Start by reviewing the client’s usage over the past three to six months. Calculate their average monthly hours and total spend. Then present a retainer package that offers them the same level of support (or slightly more) at a price that is comparable to or slightly below their average monthly spend.

For example: “Over the past four months, your average monthly investment has been about $3,200 based on the hours you have used. I would like to move to a Professional retainer at $3,000 per month, which guarantees you priority access to the same services and eliminates the variability from month to month. It actually saves you money in the months when you use me more heavily.”

Most clients will see the logic immediately. Retainers give them predictability too, and the guaranteed access is worth more than the hourly flexibility they give up.

Growing Recurring Revenue Over Time

Once your retainer model is in place, growth comes from three strategies:

  1. Upselling existing clients to higher-tier packages as their needs grow. A startup founder on the Essentials package may need the Professional package once their company raises a Series A and the demands on their time increase dramatically.
  2. Adding new retainer clients through the same acquisition channels that brought your first ones: referrals, LinkedIn outreach, network connections, and targeted marketing. Having a specialized niche makes this easier because your reputation compounds in a specific market. If you are still choosing your focus area, the niche guide can help you evaluate your options.
  3. Annual rate increases of 5-10% that are built into your agreements from the start. When clients expect an annual adjustment, the conversation is routine rather than confrontational.

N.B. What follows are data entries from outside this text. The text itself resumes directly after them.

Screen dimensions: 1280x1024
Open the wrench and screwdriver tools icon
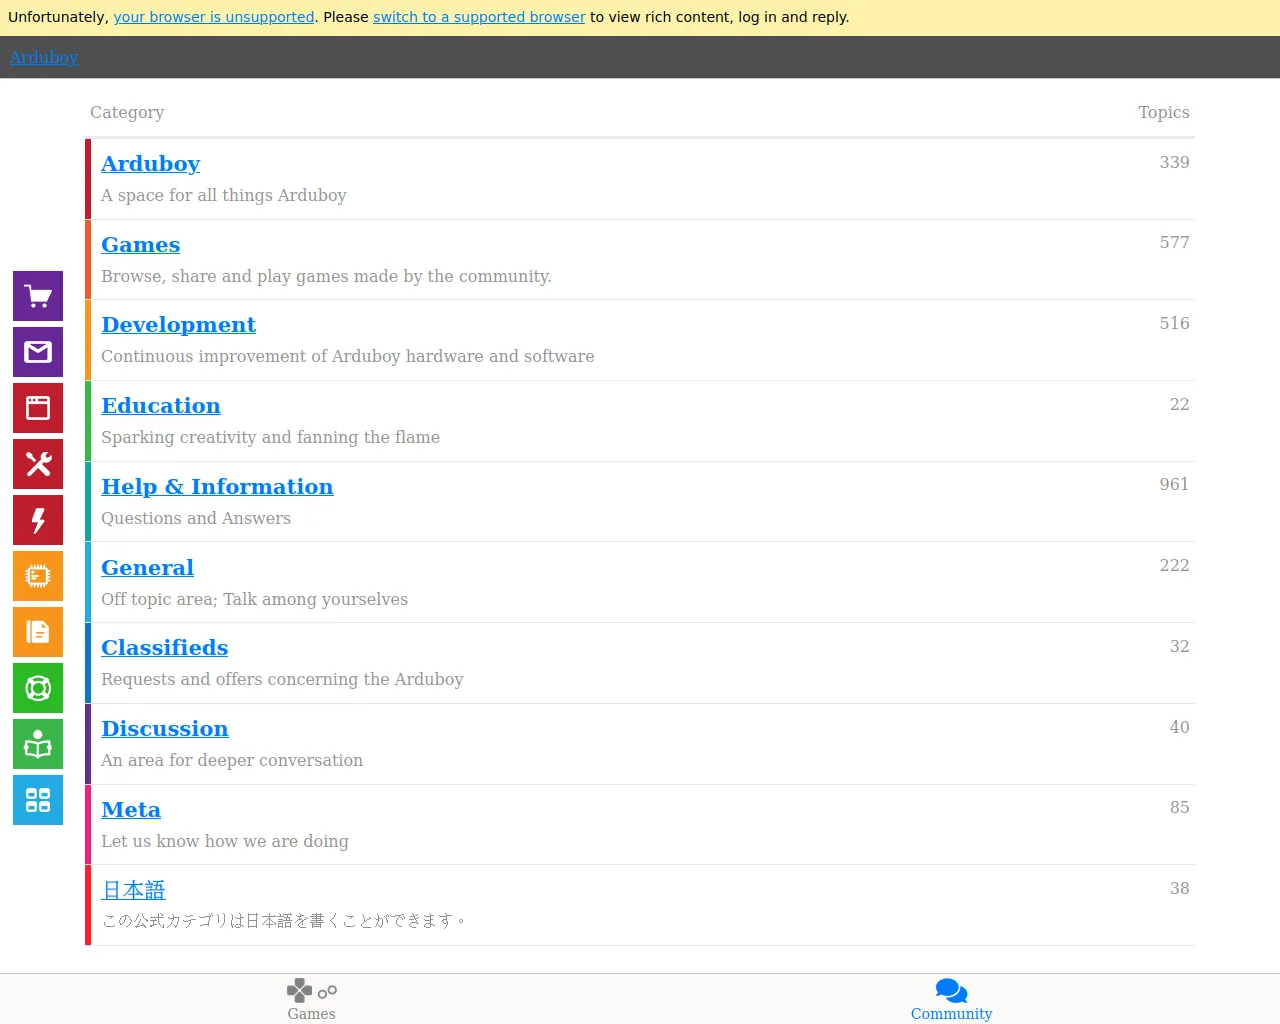click(37, 464)
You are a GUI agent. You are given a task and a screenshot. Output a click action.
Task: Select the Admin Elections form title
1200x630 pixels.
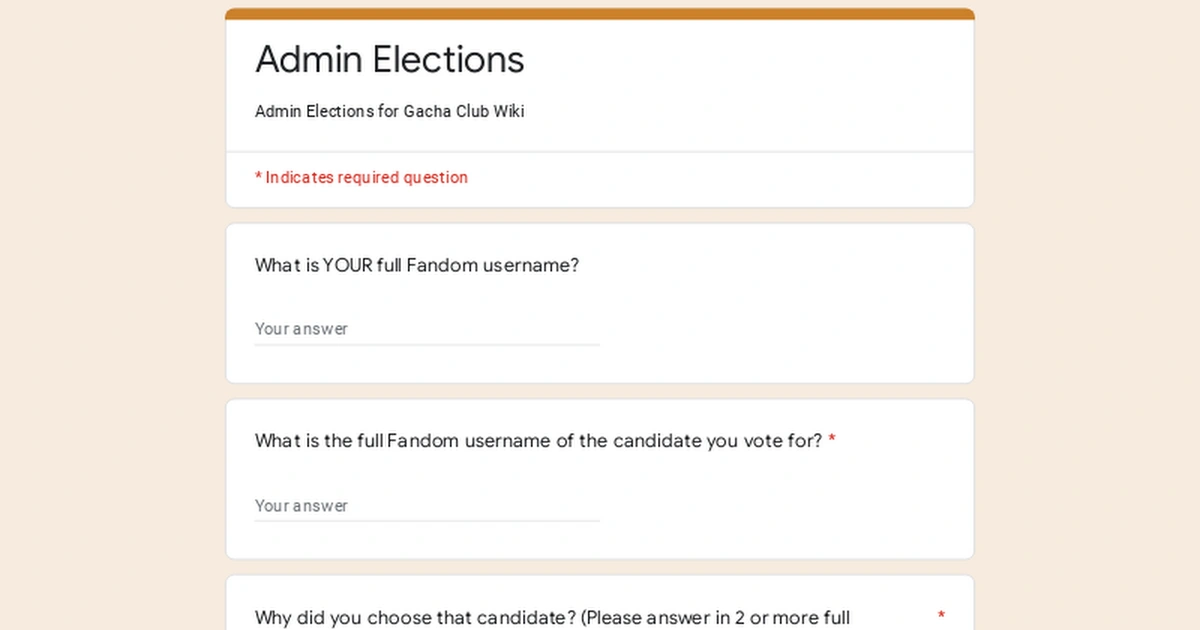click(x=389, y=59)
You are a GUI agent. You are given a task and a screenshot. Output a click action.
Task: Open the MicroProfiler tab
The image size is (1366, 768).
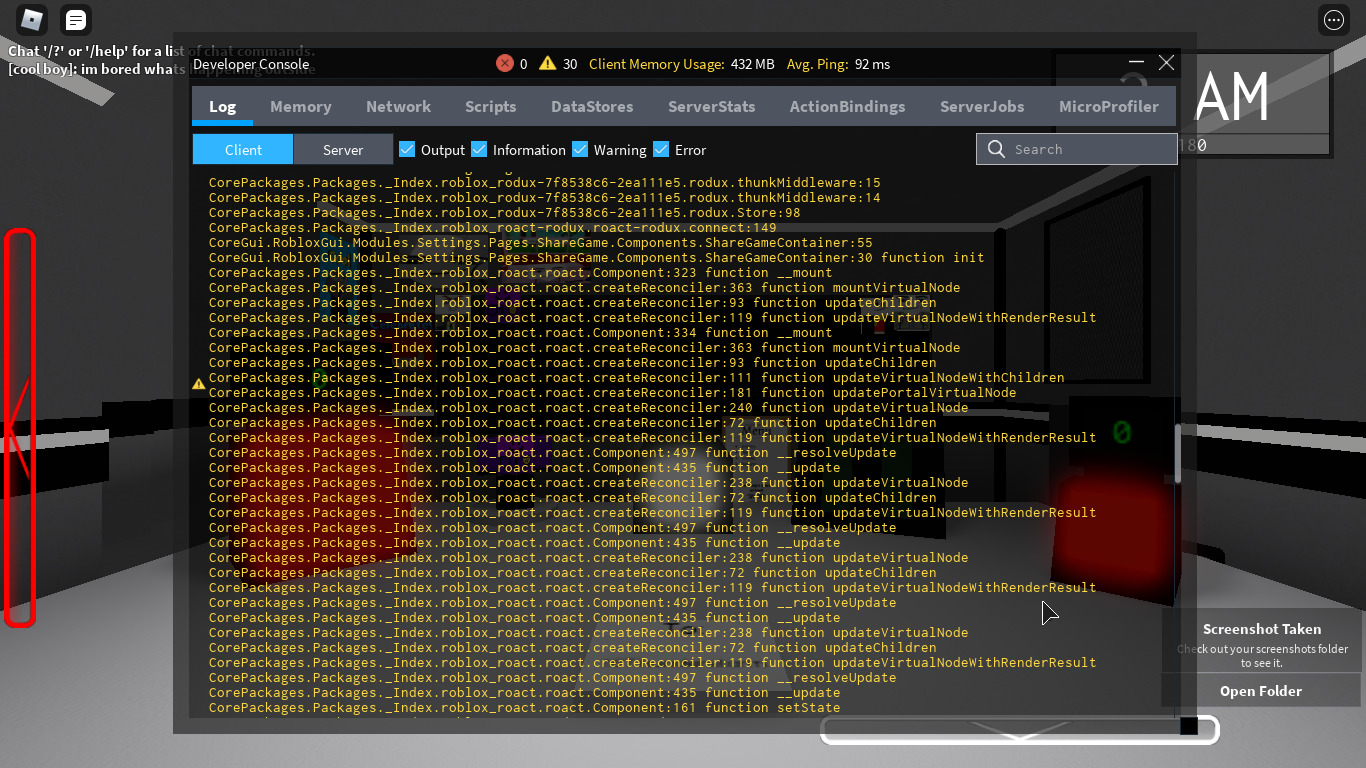pos(1108,106)
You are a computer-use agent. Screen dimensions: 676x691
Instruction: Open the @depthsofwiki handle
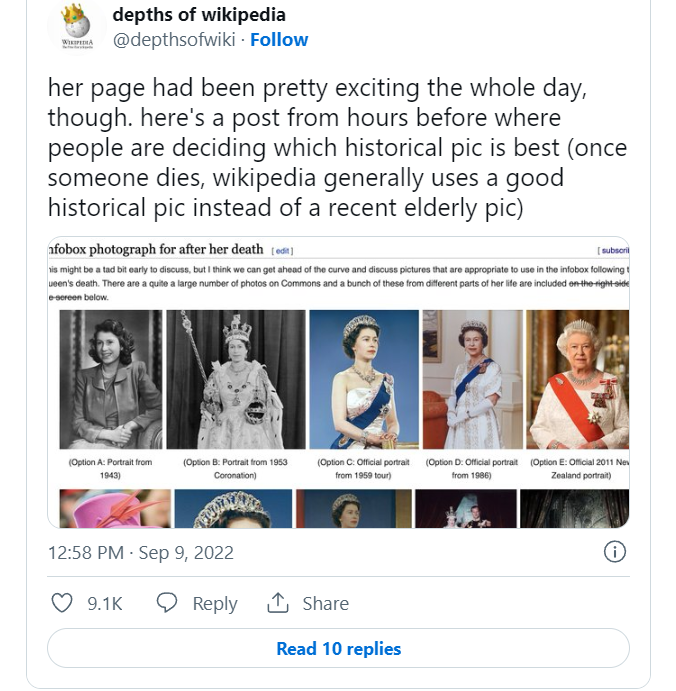(x=174, y=40)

What Happens When a Retainer Client Leaves

Client attrition is inevitable. People leave companies, businesses shut down, priorities shift, and budgets get cut. The question is not whether you will lose a retainer client but whether your business can absorb it when it happens.

Two strategies protect you:

  • Client diversification: do not let any single client represent more than 40% of your monthly revenue. If your business depends on one client, you do not have a business. You have a job with extra paperwork.
  • A continuous pipeline: even when you are fully booked, maintain your marketing presence and professional relationships. When a slot opens, you want to fill it within weeks, not months. Keeping your LinkedIn presence active ensures you are visible to potential clients even when you are not actively looking.

Building the professional foundation that supports a strong retainer practice, from client communication to systems design, is a core focus of the training offered by the Executive Assistant Institute. The quick course quiz can help you figure out which program matches where you are in your business journey.

Recurring revenue is not a business model. It is a business philosophy. It means choosing predictability over volatility, relationships over transactions, and long-term value over short-term windfalls. Every hour you invest in building retainer-based client relationships pays dividends not just this month, but every month after it.